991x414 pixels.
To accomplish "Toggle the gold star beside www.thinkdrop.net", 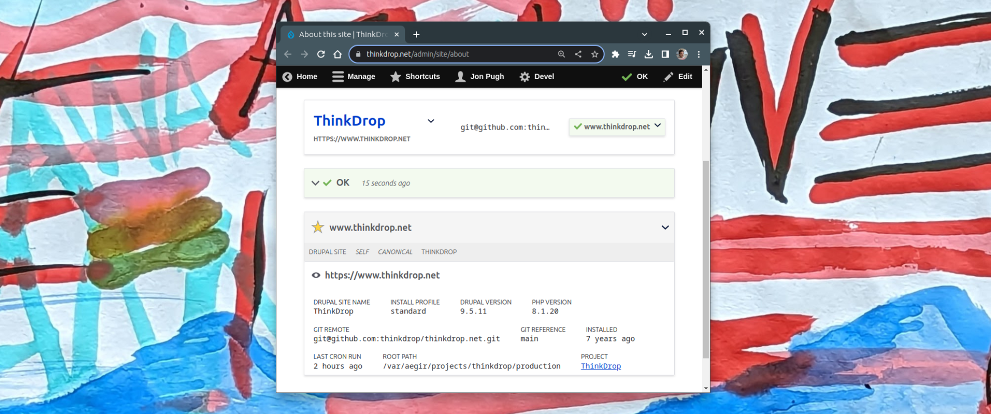I will pos(318,228).
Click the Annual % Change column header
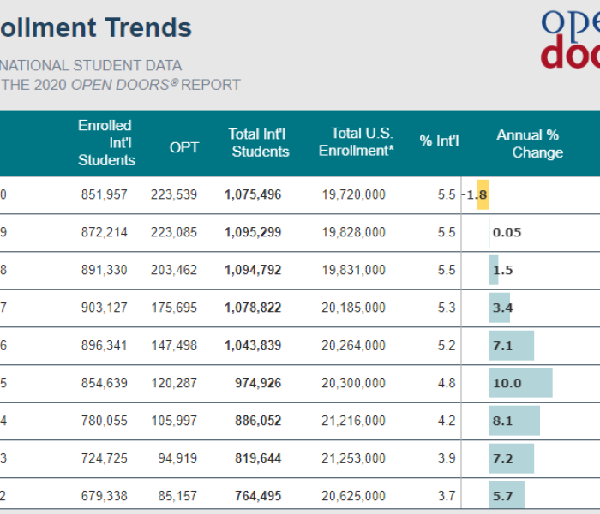Image resolution: width=600 pixels, height=514 pixels. (529, 143)
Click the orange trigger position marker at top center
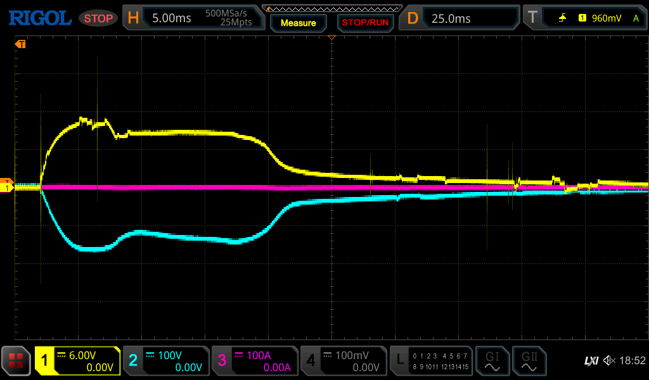The width and height of the screenshot is (649, 380). [x=331, y=39]
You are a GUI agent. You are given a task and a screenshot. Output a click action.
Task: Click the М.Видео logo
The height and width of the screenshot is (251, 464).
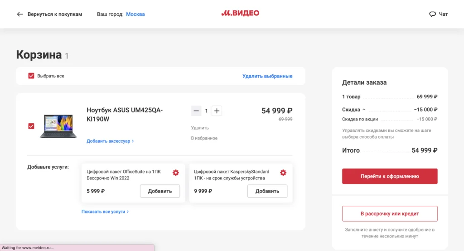coord(240,14)
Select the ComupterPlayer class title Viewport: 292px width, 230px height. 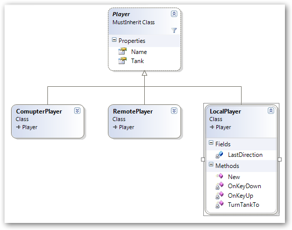(39, 111)
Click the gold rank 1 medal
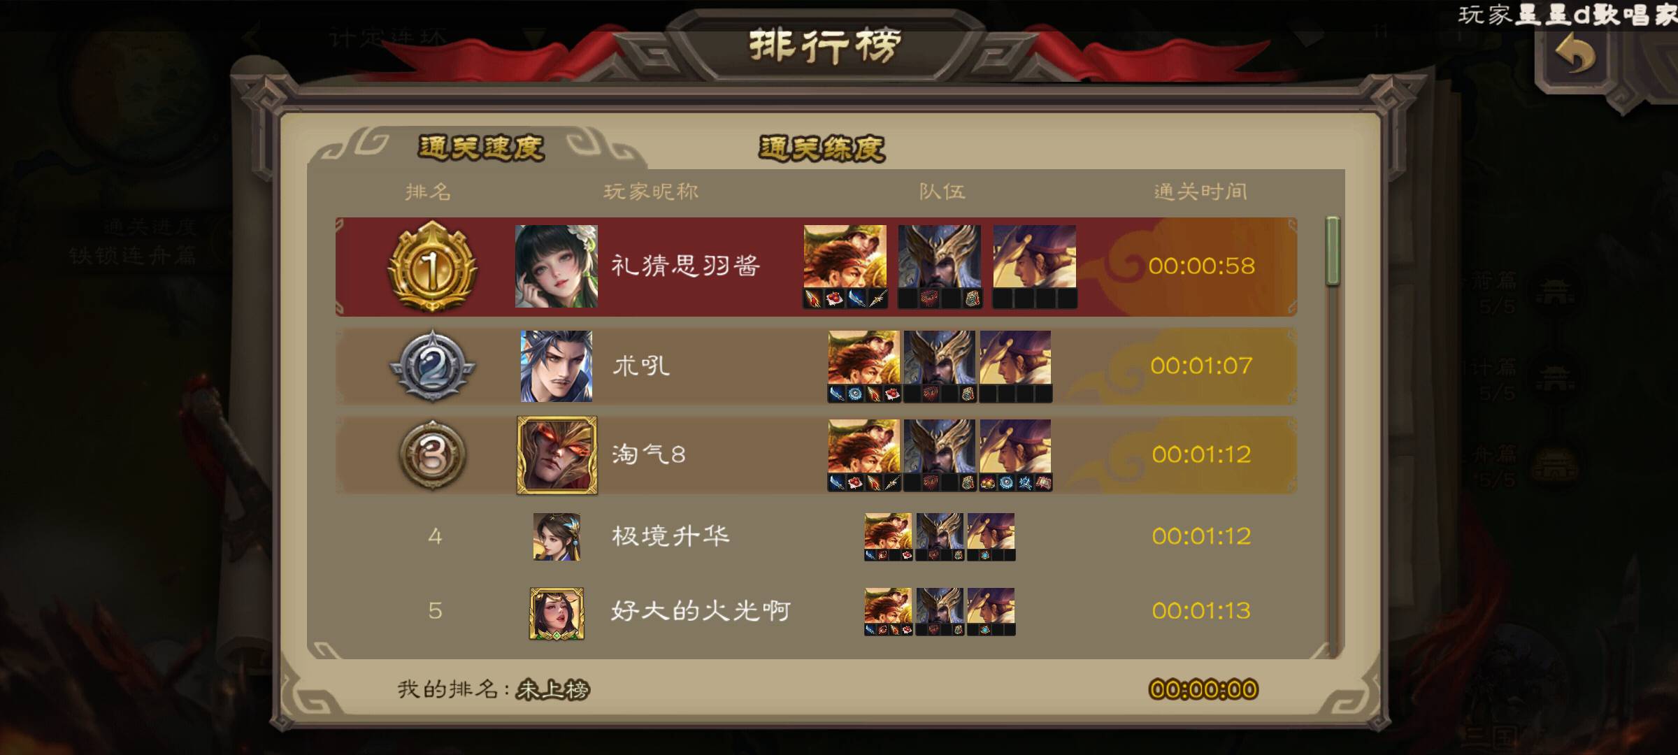The image size is (1678, 755). click(x=433, y=266)
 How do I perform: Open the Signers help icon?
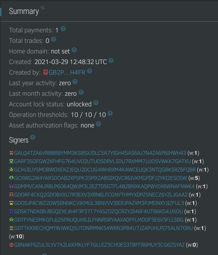tap(33, 137)
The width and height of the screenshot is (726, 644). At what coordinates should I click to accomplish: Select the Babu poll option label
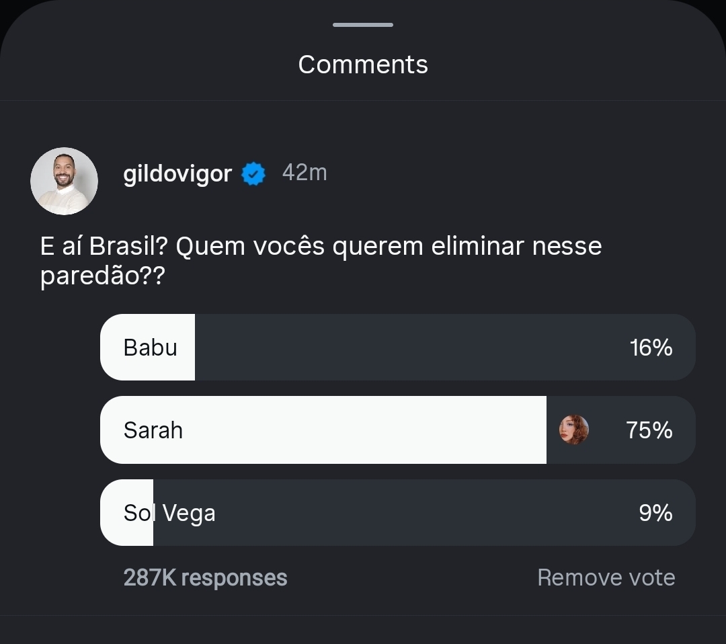[x=151, y=348]
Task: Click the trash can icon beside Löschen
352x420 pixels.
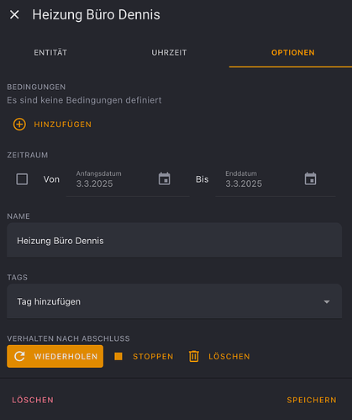Action: point(194,356)
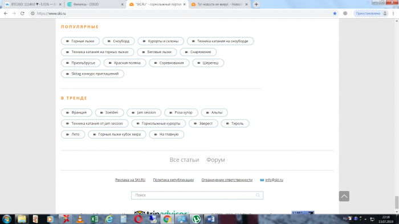
Task: Go back with the browser back arrow
Action: click(6, 14)
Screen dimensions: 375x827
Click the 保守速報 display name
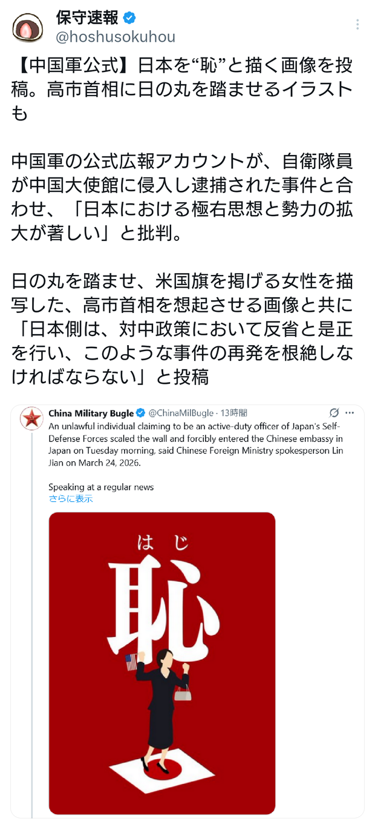88,18
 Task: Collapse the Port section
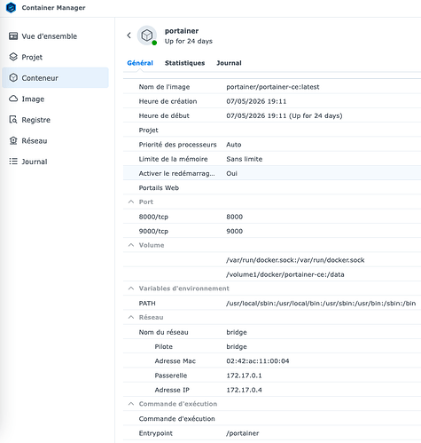pyautogui.click(x=131, y=202)

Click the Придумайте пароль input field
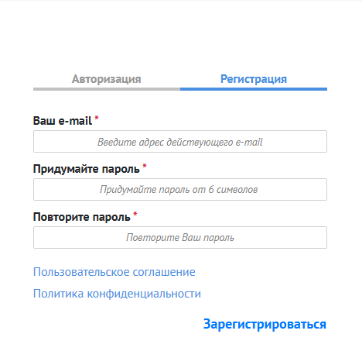pos(180,189)
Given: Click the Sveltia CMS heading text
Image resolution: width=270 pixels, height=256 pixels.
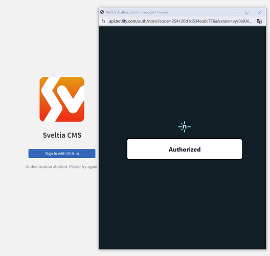Looking at the screenshot, I should (62, 135).
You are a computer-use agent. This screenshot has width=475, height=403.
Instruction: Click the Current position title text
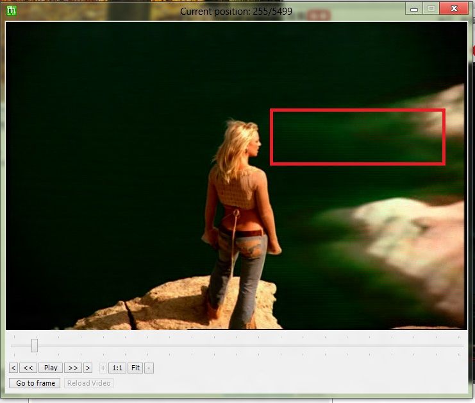pyautogui.click(x=237, y=11)
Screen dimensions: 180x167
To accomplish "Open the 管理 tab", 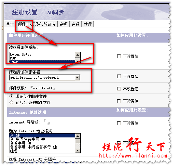I will pyautogui.click(x=88, y=24).
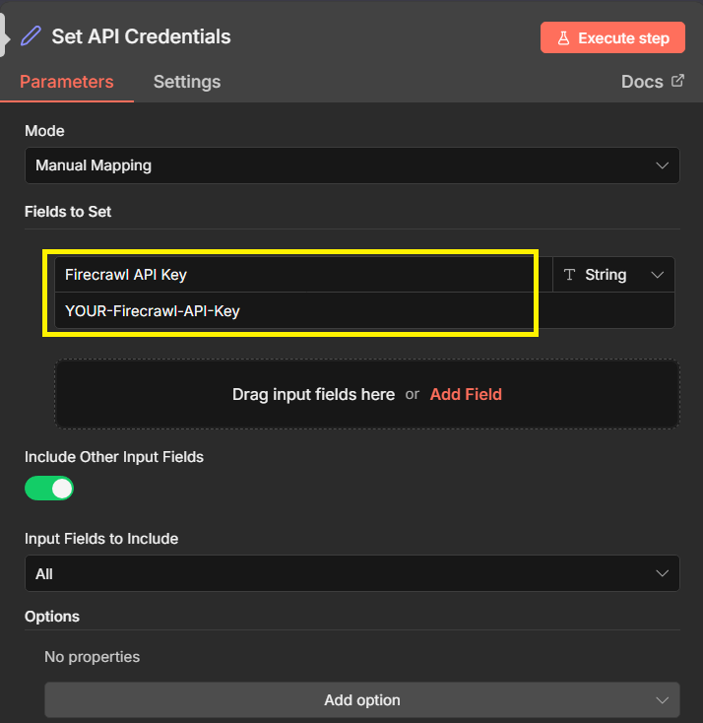Open the Mode dropdown showing Manual Mapping
703x723 pixels.
coord(352,165)
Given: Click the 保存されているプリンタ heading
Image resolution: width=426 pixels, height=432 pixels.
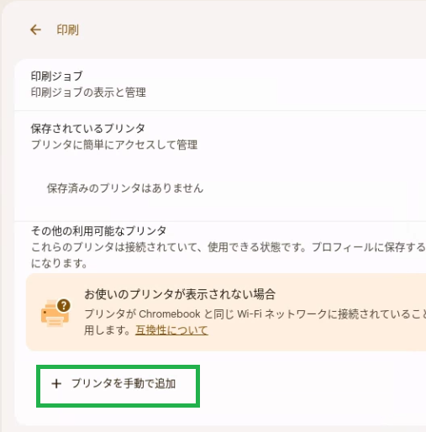Looking at the screenshot, I should 88,129.
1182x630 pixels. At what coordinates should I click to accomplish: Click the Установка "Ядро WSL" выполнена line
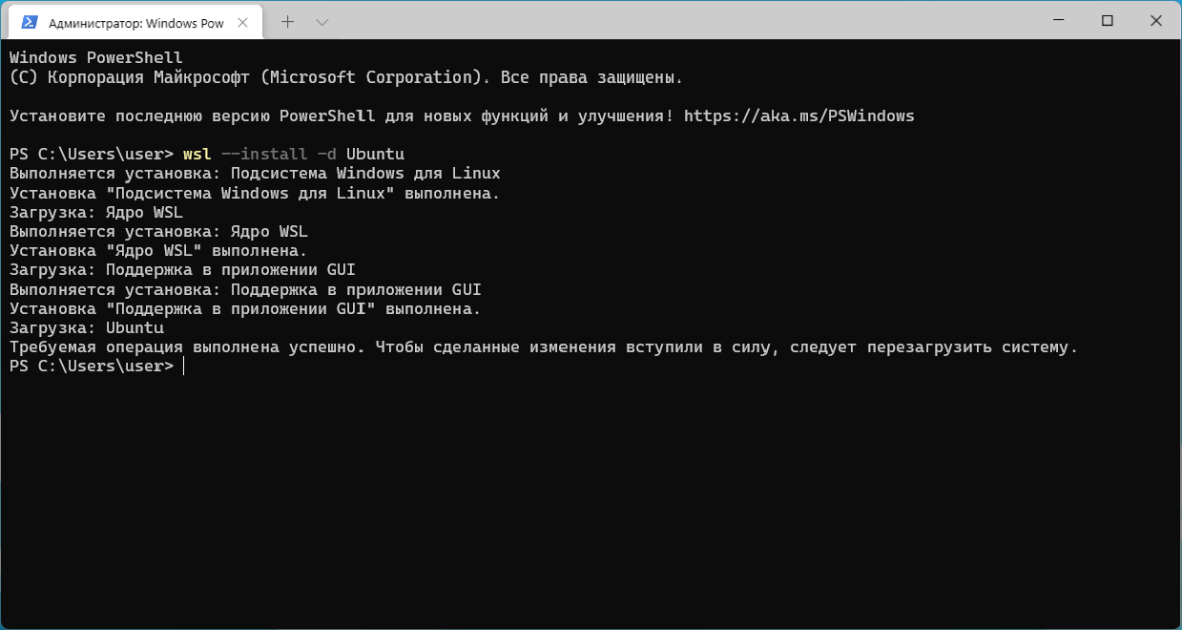click(158, 251)
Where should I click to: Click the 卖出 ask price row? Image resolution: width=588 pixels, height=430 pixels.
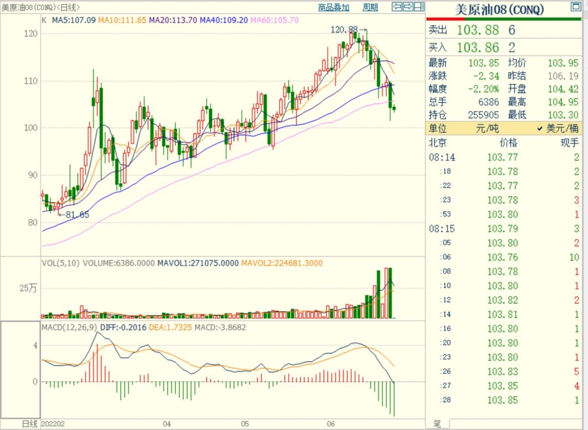(506, 30)
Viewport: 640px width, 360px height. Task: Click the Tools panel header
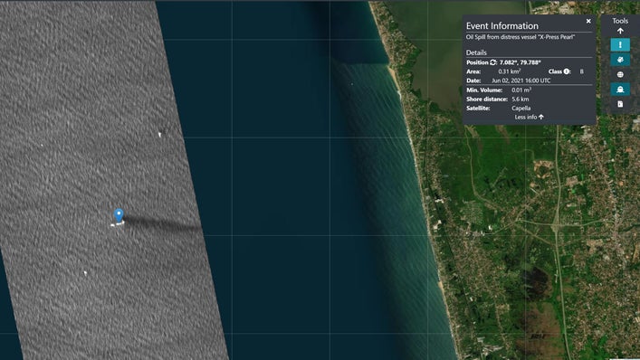coord(620,21)
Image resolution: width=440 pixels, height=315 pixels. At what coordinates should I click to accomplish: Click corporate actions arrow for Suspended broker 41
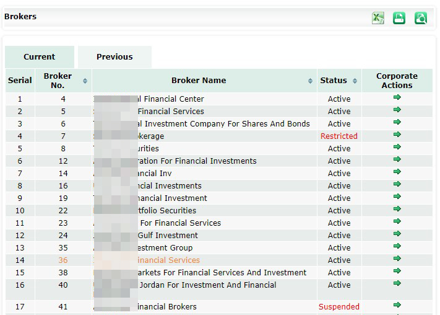click(397, 305)
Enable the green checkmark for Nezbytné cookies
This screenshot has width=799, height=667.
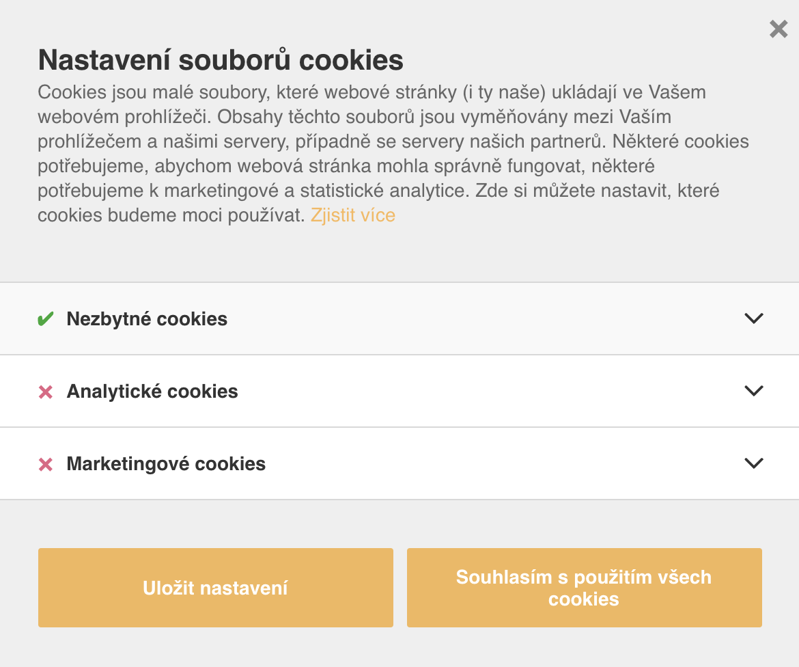pos(44,318)
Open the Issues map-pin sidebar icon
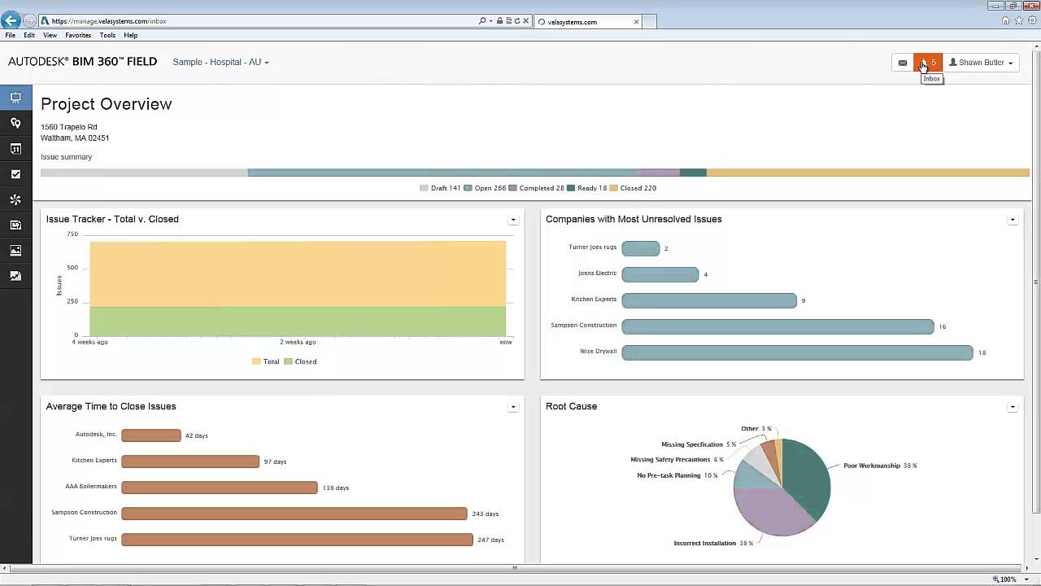This screenshot has height=586, width=1041. coord(15,123)

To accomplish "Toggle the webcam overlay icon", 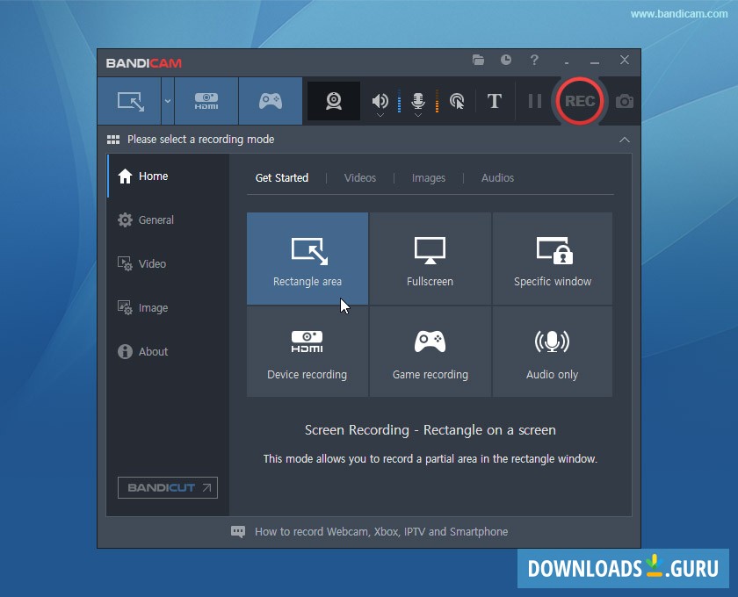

==*==

**EXERCISE PROMPT**
Only the lines from the one containing "Where should I" through the end of the listing should be output, word for word and inclusive; keep pictures out.

**SOLUTION**
Where should I click to: Click the 卖出 ask price row? Image resolution: width=588 pixels, height=430 pixels.
(506, 30)
Viewport: 640px width, 360px height. Task: Click the Tools panel header
coord(620,21)
Image resolution: width=440 pixels, height=315 pixels. At what coordinates should I click to accomplish: Click corporate actions arrow for Suspended broker 41
click(397, 305)
Enable the green checkmark for Nezbytné cookies
This screenshot has width=799, height=667.
pos(44,318)
Open the Issues map-pin sidebar icon
This screenshot has height=586, width=1041. coord(15,123)

To accomplish "Toggle the webcam overlay icon", 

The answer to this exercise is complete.